Based on my market observation, despite higher regulatory controls, banks in India have understood the customer journey far better than retailers. I see that all communication from banks is crisp, processes are well-defined, and employees are well-informed.
While a lot of time is spent on discussing ‘Differentiators’, I believe it also has a lot to do with consistency. Consumer experience must be consistently delivered and it’s a promise that gets fulfilled even if it means moving mountains to deliver every time, on time.
Consumer experience starts from the point customer has decided to buy a product or stated his intent on social media and continues till the customer has taken the product home and is using it for his enjoyment. This means retailers must map the entire journey including but – not limited to – the returns policy. I find that a lot of times, internal teams do not follow the 80:20 principle while defining the customer journey and its processes. There will be fringe cases of someone breaking the rule (20 per cent), but then don’t deprive 80 per cent of the cases.
Relations are built on a dialogue where the customer has a voice. If your organization does not provide the ability (IT platform approach) to have a dialogue then don’t bother to worry about consumer experience.
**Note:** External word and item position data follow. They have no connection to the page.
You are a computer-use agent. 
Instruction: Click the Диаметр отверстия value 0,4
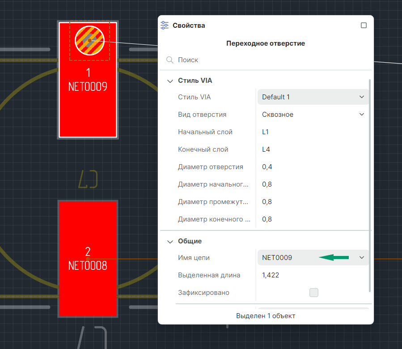coord(267,167)
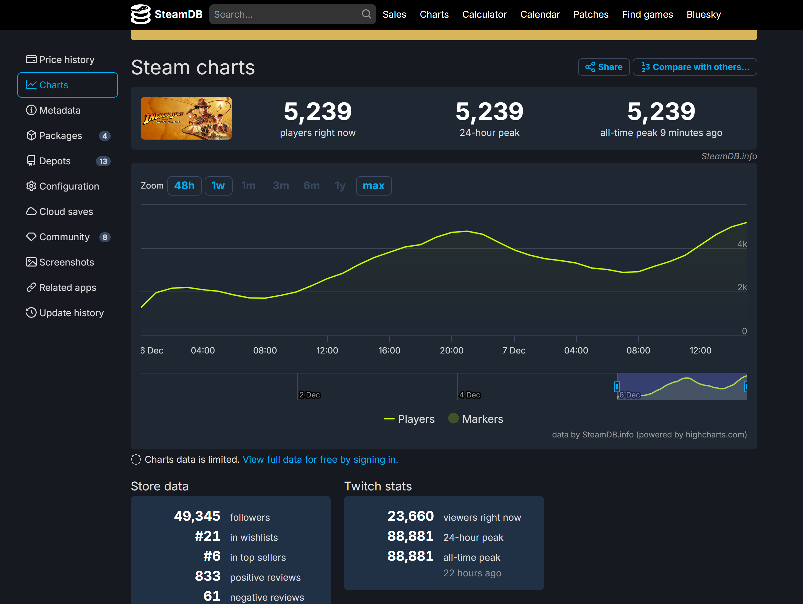Open the Sales menu item

[394, 15]
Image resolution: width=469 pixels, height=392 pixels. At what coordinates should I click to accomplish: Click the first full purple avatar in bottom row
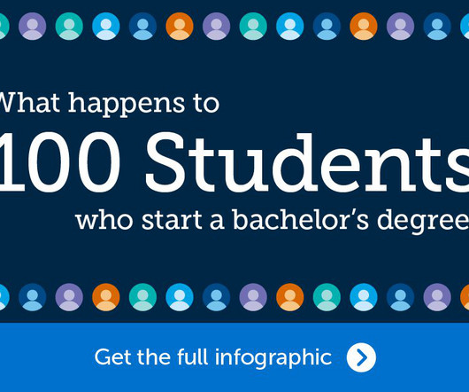(x=69, y=297)
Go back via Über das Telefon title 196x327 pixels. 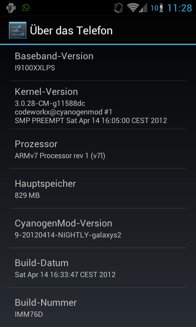click(71, 30)
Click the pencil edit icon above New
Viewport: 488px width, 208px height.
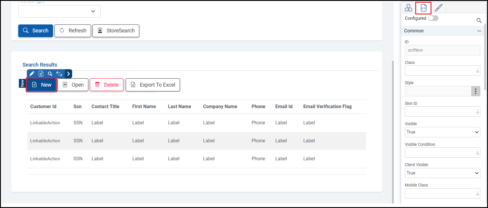pyautogui.click(x=32, y=74)
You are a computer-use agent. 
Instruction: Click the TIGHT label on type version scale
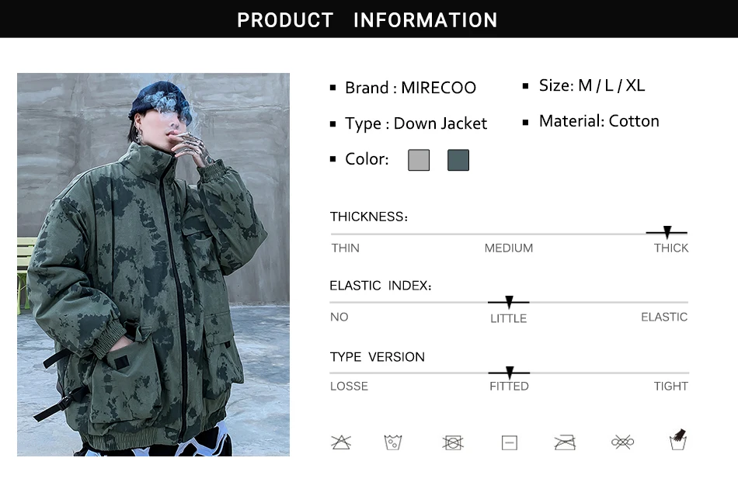click(x=670, y=386)
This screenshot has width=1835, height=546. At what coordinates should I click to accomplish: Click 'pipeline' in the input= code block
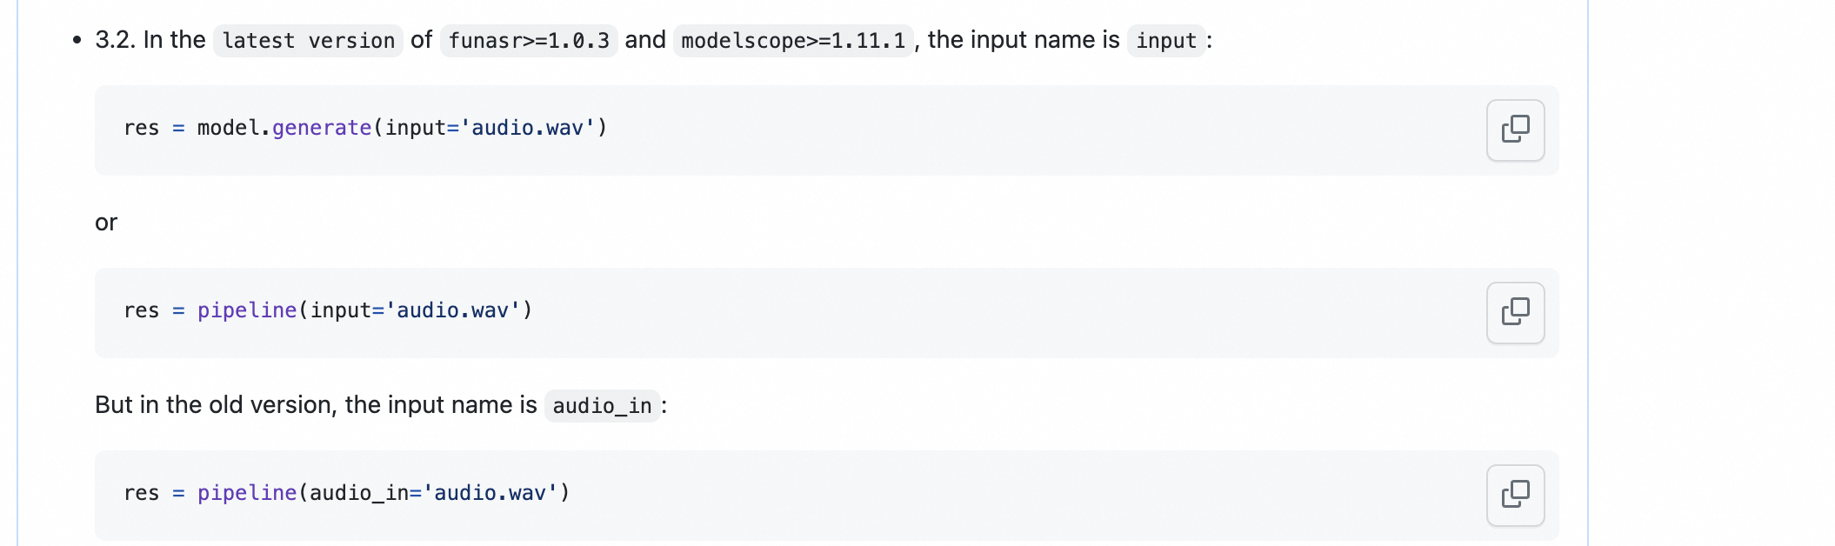coord(247,310)
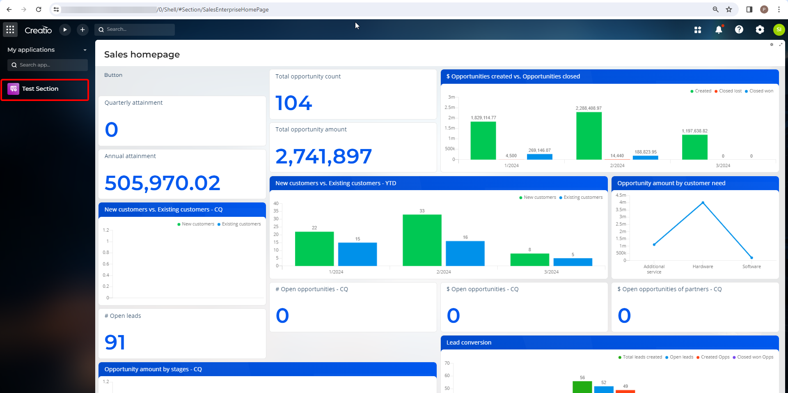
Task: Click the run process play icon
Action: (65, 30)
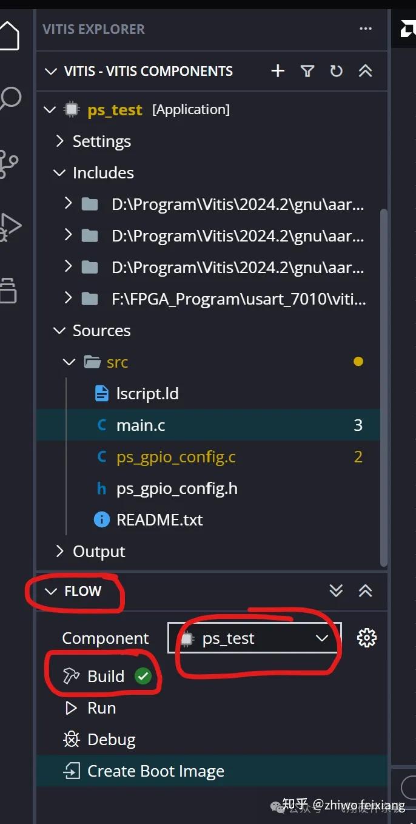
Task: Click Create Boot Image
Action: click(x=156, y=771)
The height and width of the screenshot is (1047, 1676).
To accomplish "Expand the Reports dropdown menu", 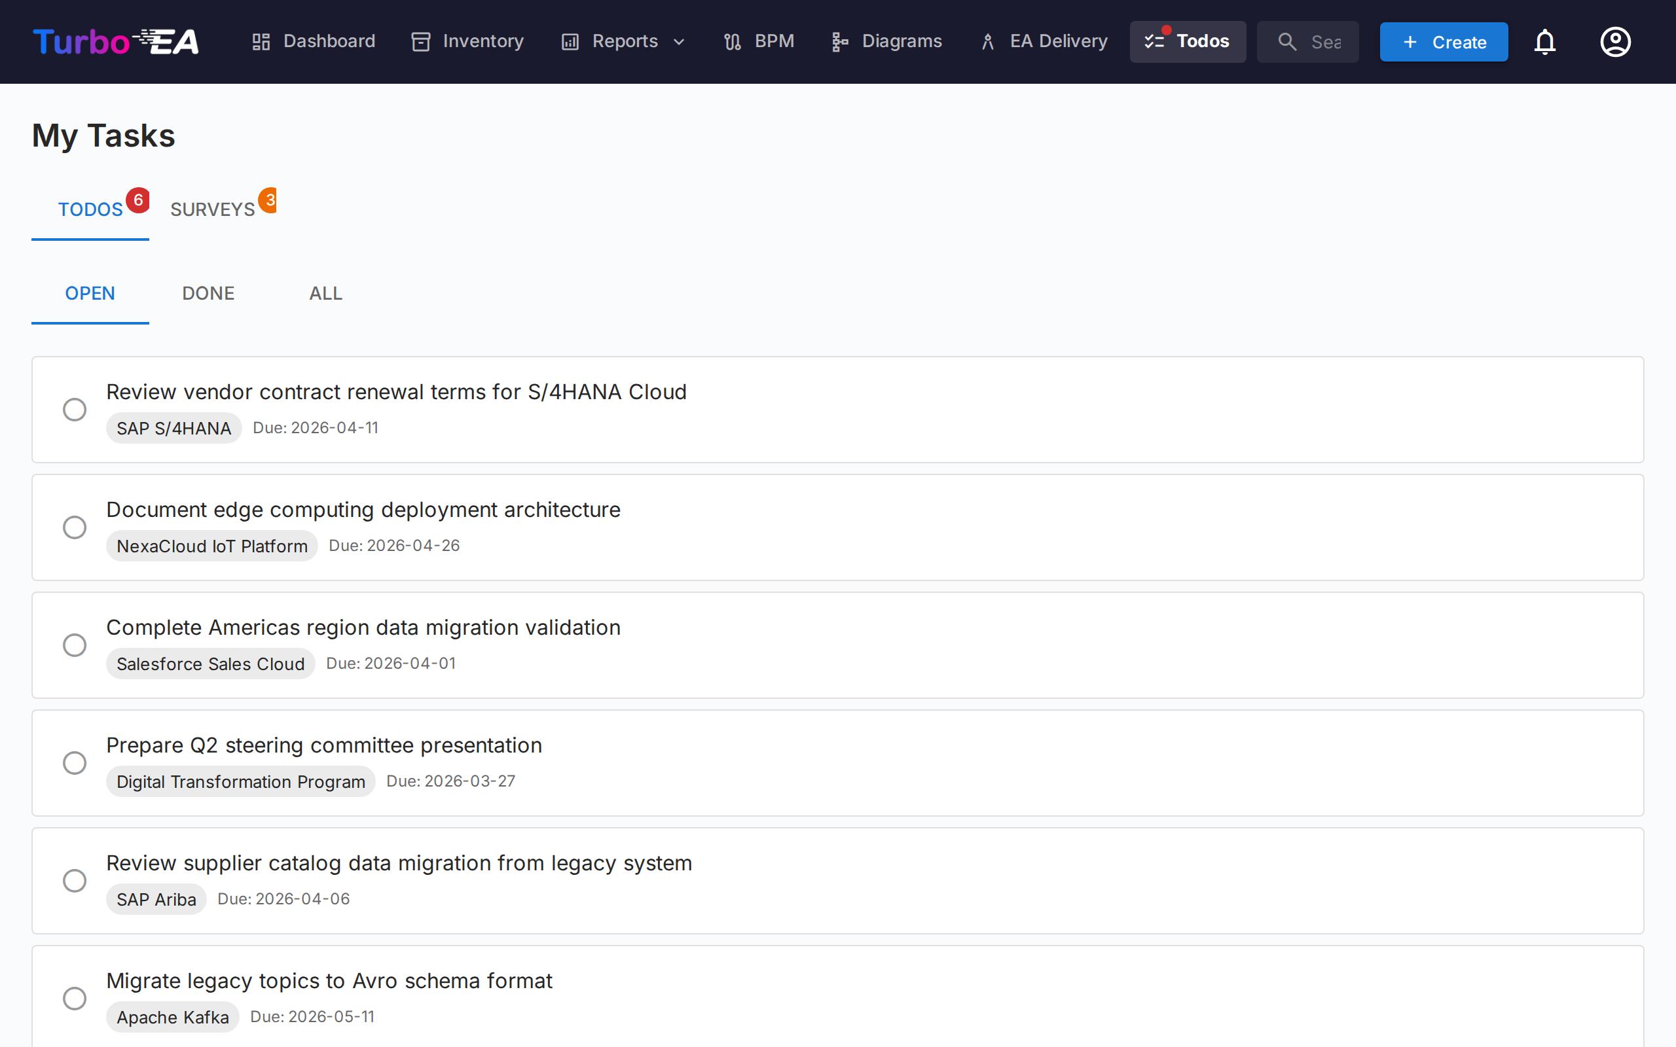I will pyautogui.click(x=678, y=42).
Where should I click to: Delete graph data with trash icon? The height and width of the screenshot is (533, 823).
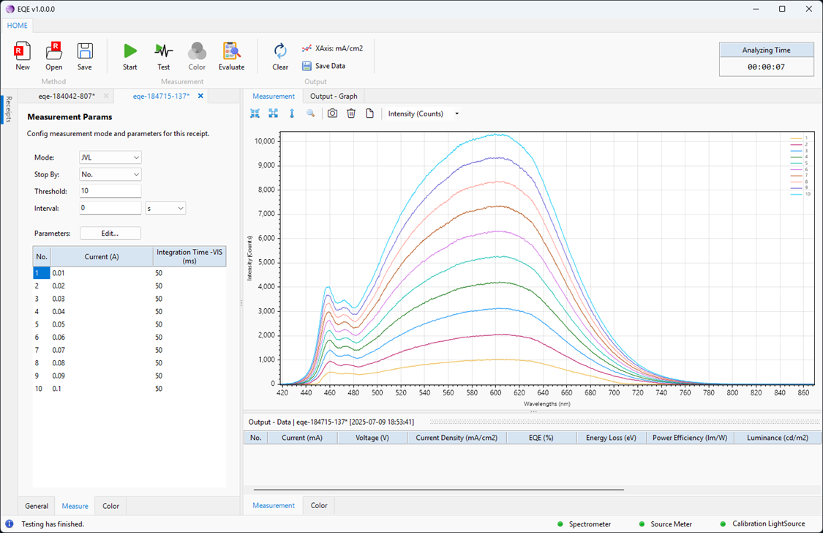point(351,113)
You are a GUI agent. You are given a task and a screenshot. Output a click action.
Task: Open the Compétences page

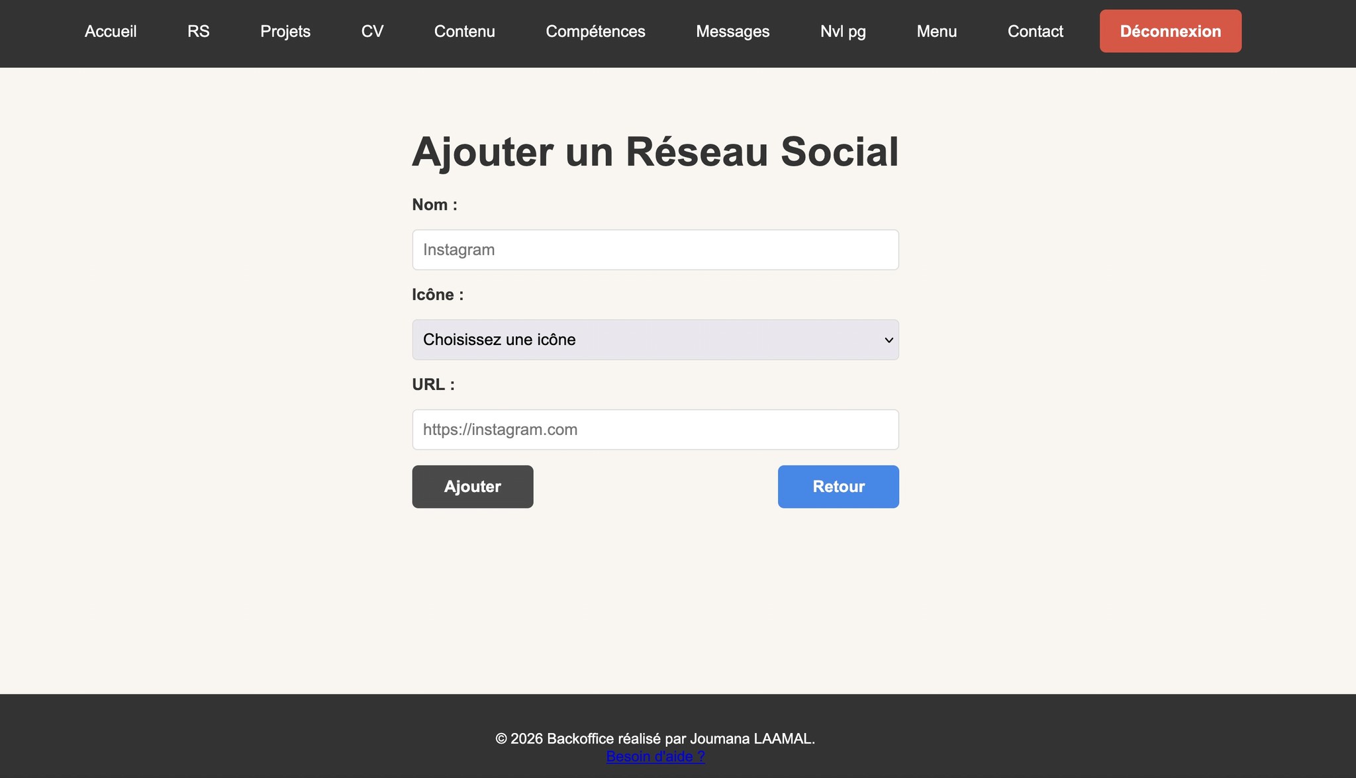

I was on a late-night flight from Delhi to Bengaluru recently, I ordered a cup of noodles and did not like the contents, so I decided to write an e-mail to the customer care and the mail bounced back – forget getting a response. Great will be those retailers who have the ability to convert things gone wrong into building a bridge with the customer – it’s costly to acquire a new customer but cheaper to retain the existing ones.